=== Required work ===
Produce a verbatim transcription of the records below, beginning at the line containing "Task: Open the Radovna Memorial park marker" and ending at the final line; include only those lines.

[Data entries]
----

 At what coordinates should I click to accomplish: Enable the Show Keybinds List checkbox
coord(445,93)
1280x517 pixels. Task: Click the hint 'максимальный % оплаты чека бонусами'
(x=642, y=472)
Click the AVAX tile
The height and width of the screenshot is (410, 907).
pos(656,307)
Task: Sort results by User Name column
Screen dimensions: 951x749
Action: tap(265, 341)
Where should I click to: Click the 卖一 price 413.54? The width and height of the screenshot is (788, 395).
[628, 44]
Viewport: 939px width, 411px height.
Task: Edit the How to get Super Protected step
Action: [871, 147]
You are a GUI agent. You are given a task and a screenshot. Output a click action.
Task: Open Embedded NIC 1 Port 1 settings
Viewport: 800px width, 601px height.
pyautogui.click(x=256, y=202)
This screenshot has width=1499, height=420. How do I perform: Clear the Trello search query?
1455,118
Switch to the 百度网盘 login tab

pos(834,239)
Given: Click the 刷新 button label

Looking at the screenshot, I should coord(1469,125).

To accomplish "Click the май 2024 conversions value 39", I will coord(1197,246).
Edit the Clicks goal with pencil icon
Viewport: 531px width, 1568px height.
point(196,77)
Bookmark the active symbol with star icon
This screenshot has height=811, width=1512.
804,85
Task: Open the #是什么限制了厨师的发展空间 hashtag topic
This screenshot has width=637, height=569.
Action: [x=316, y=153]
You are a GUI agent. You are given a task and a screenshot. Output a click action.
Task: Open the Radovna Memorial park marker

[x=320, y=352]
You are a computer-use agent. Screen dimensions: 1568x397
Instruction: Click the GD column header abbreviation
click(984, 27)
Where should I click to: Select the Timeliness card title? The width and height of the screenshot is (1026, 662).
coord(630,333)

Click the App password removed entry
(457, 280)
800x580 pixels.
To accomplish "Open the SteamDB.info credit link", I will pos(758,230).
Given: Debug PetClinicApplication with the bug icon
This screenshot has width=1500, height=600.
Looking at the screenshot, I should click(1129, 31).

----

=== Answer area ===
Task: Open the Radovna Memorial park marker

[x=320, y=352]
You are a computer-use agent. Screen dimensions: 1568x397
Instruction: Click the GD column header abbreviation
click(984, 27)
Where should I click to: Select the Timeliness card title? The width and height of the screenshot is (1026, 662).
coord(630,333)

Click the App password removed entry
(457, 280)
800x580 pixels.
To accomplish "Open the SteamDB.info credit link", I will pos(758,230).
Given: Debug PetClinicApplication with the bug icon
This screenshot has width=1500, height=600.
Looking at the screenshot, I should click(1129, 31).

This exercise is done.